Earnings this year will be consistent with GM’s expectations for record adjusted profit of as much as $6.50 a share for 2017, according to a statement. Analysts were projecting earnings would fall to $5.93 a share in 2018 as the largest U.S. automaker loses production of lucrative Chevrolet Silverado and GMC Sierra trucks in the midst of a major overhaul.
The forecast could boost confidence in GM’s ability to handle an era of upheaval for the auto industry. The carmaker is girding for a future of self-driving and electric vehicles without compromising the success of the sport utility vehicles and pickup models that bring in the bulk of its profit now. A revamped line of crossovers including the Chevrolet Equinox and GMC Terrain will help dealers cope with a costly changeover to new Chevy Silverado and GMC Sierra pickups hitting the market later this year.
“We are positioned for another strong year in 2018 and an even better one in 2019,” CEO Mary Barra said, which didn’t provide detailed guidance for results next year.
Results will benefit this year from new crossover SUVs like the compact Chevrolet Equinox and larger Chevy Traverse.

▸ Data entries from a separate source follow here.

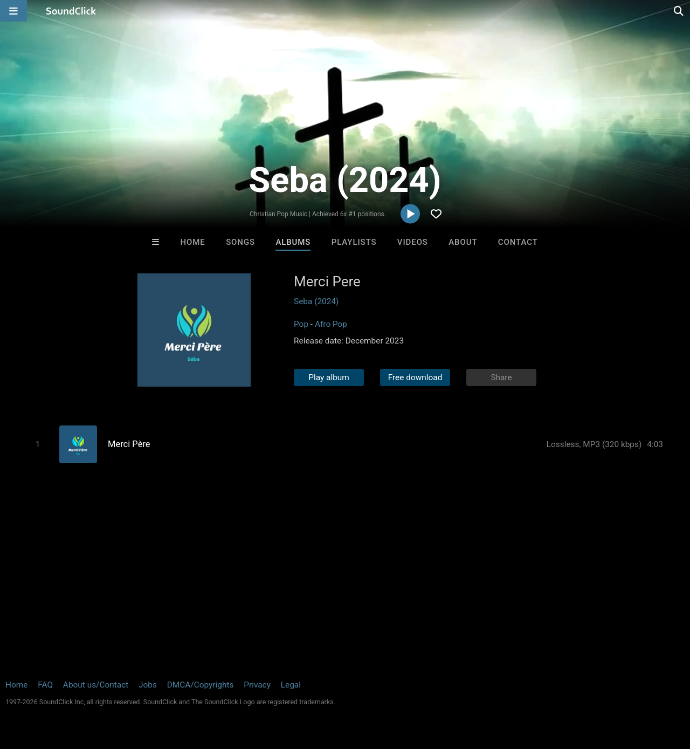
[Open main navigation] (13, 11)
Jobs (148, 685)
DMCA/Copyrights (200, 685)
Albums (292, 242)
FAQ (45, 685)
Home (193, 242)
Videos (412, 242)
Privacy (257, 685)
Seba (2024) (316, 301)
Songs (240, 242)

This will be the first full year of production for both models, GM’s North American President Alan Batey said in an interview at the Detroit auto show. Prices on the Traverse were $8,000 a vehicle more in December than a year earlier, Batey said.
GM also expects its full-size pickup program will continue to grow profits in 2019. The company hasn’t been able to make enough of the four-door crew cab pickups, which make fat margins, but the new Chevy Silverado and GMC Sierra will have no such constraints, GM said in a slide presentation. The company said it also expects its Cadillac luxury brand will double 2017 profits by 2021, though the slide presentation didn’t put a dollar figure on the division’s earnings.

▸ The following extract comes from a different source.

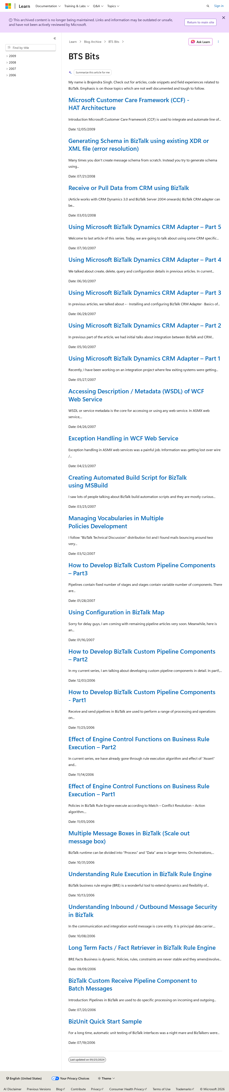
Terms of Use (161, 1089)
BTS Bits (113, 41)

Since 2012, the average prices of GM’s pickups have risen from about $38,000 to almost $46,000, and prices should continue to rise, GM said in the presentation, noting that “a multi-billion opportunity remains.”
The U.S. tax bill will deliver a cash and profit benefit to GM starting in 2018, according to a regulatory filing. The automaker will take a $7 billion write-down for the fourth quarter of 2017 because its deferred tax assets will be worth less under the reduced corporate tax rate, spokesman Tom Henderson said.
GM has vowed to test a self-driving Chevy Bolt without a steering wheel or pedals next year and roll out 20 all-electric vehicles by 2023. The company kicked off the Detroit auto show this week by revealing the new Silverado in a bid to grab market share in a segment that still dominates American showrooms, despite all the buzz about electrification and autonomy.
The carmaker said it will spend about $1 billion on Cruise Automation this year, the San Francisco-based unit that developed the self-driving Chevy Bolt electric car. Most of that is engineering spend, GM President Dan Ammann said. That means most of GM’s $8.5 billion capital spending budget for this year will go toward developing new models.